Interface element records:
• • •
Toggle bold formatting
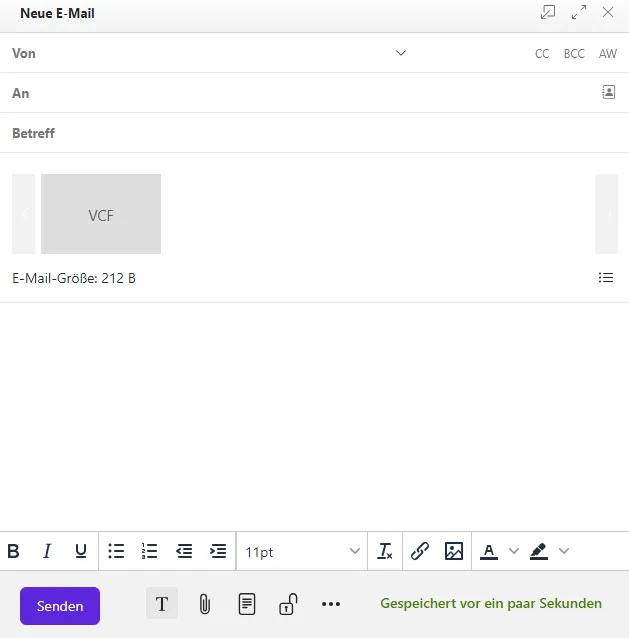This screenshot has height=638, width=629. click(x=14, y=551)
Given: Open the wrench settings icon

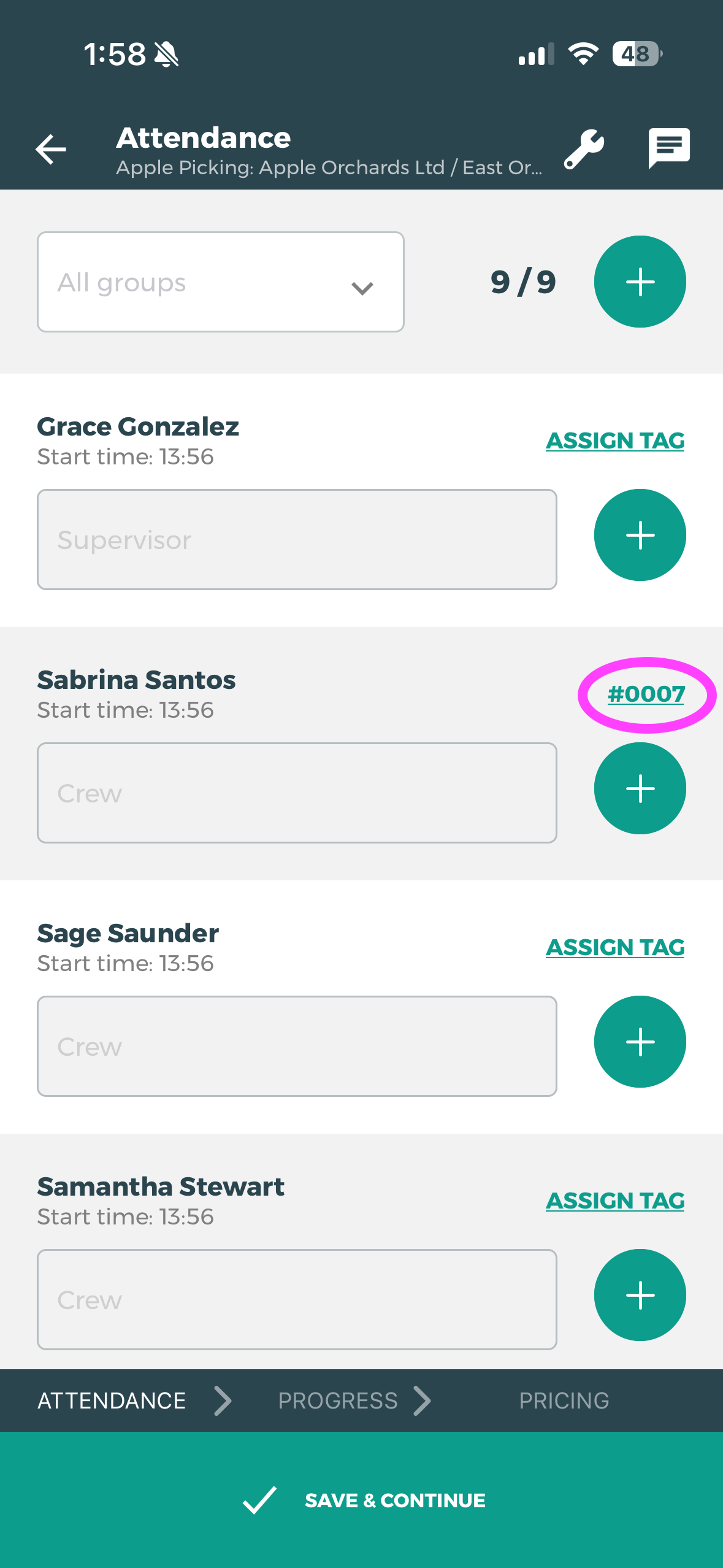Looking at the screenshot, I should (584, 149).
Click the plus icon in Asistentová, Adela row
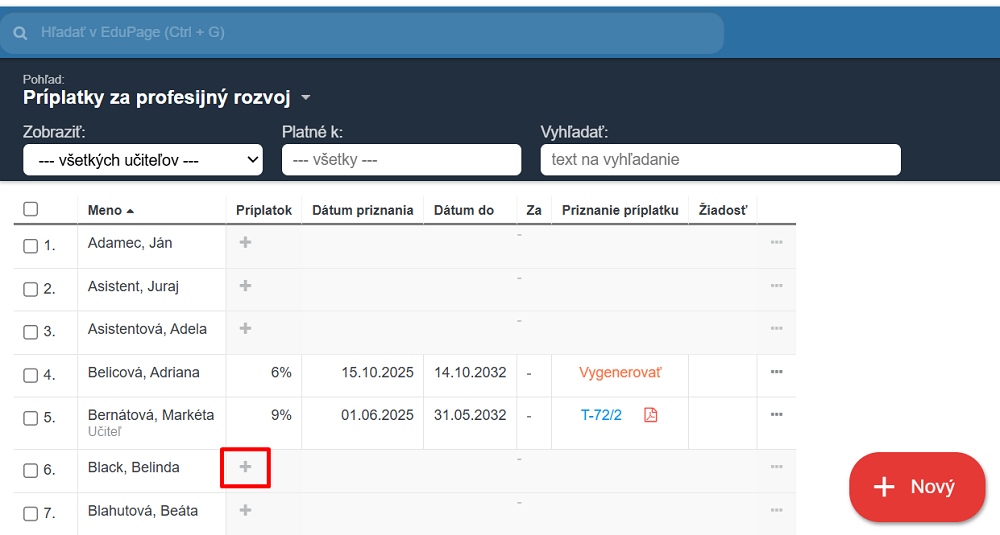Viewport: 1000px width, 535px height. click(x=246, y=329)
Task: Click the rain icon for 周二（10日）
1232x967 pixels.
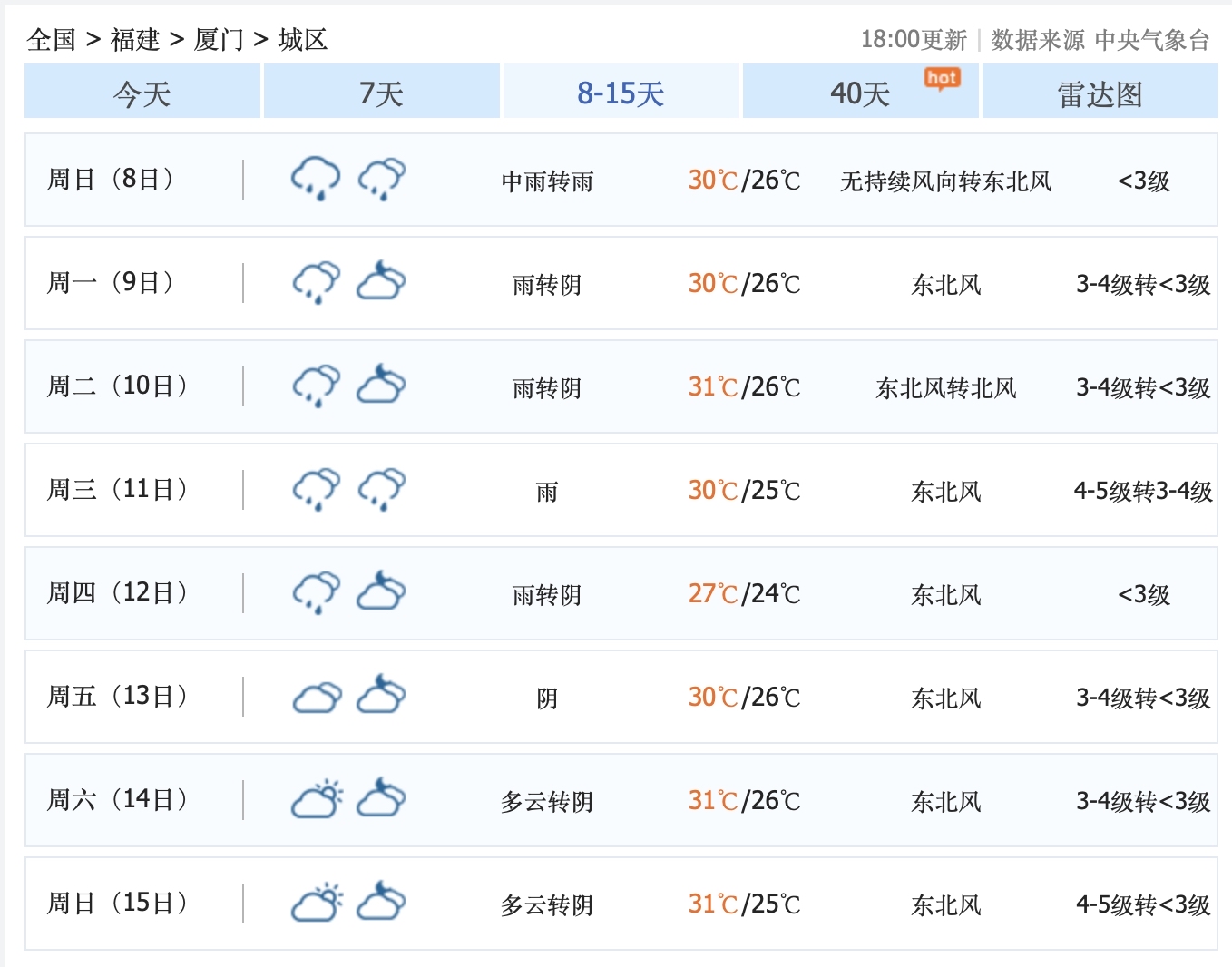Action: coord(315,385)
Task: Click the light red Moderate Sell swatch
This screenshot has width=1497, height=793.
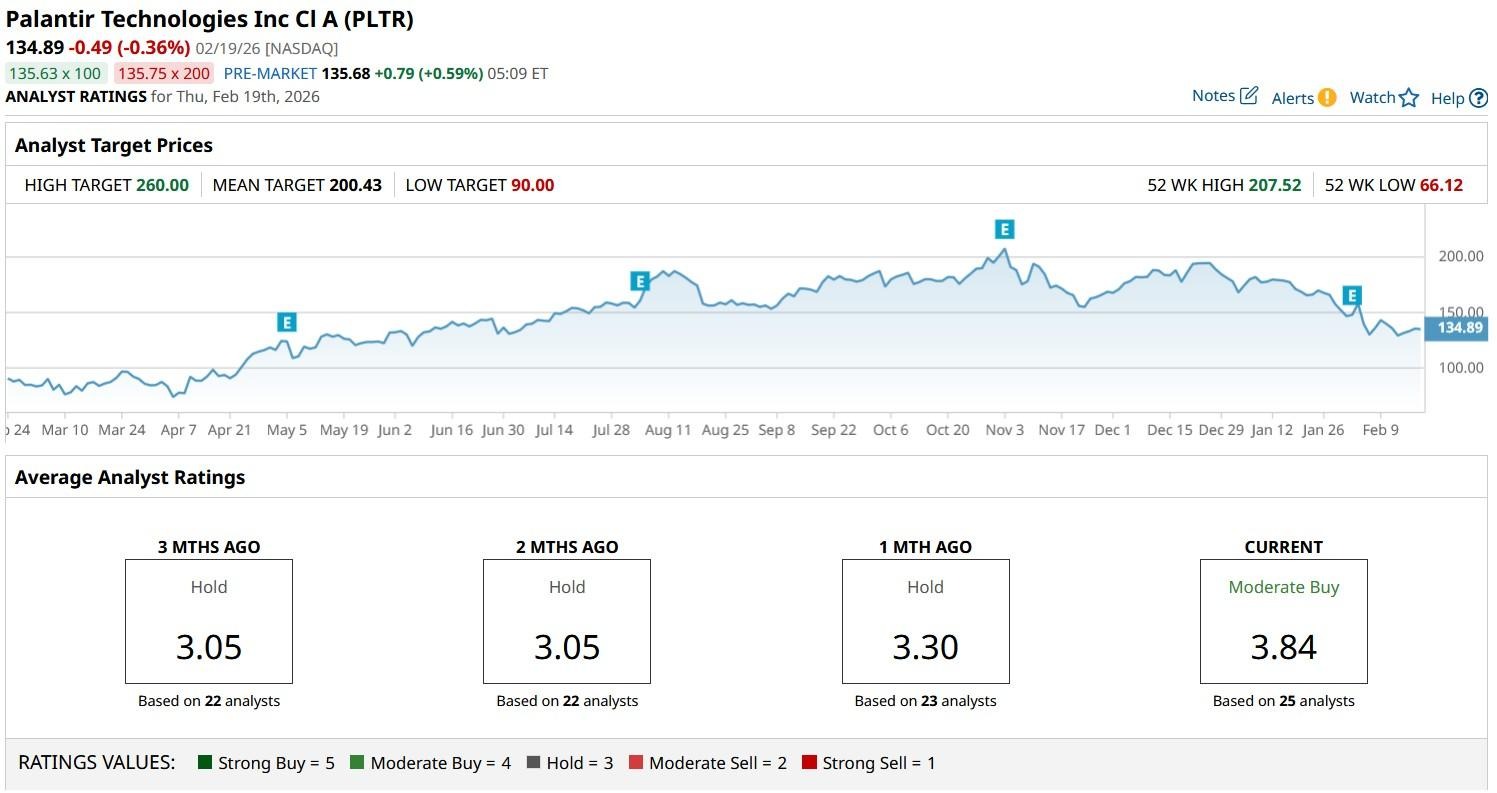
• • •
§ To be done: Transcribe every one of the rows above character for character, leaving the pictures out of your answer.

§ Task result:
Toggle bold formatting
This screenshot has height=638, width=629. click(x=14, y=551)
Given: Open the wrench settings icon

Looking at the screenshot, I should (584, 149).
Click the plus icon in Asistentová, Adela row
Viewport: 1000px width, 535px height. click(x=246, y=329)
Task: Click the rain icon for 周二（10日）
1232x967 pixels.
Action: coord(315,385)
Task: Click the light red Moderate Sell swatch
This screenshot has width=1497, height=793.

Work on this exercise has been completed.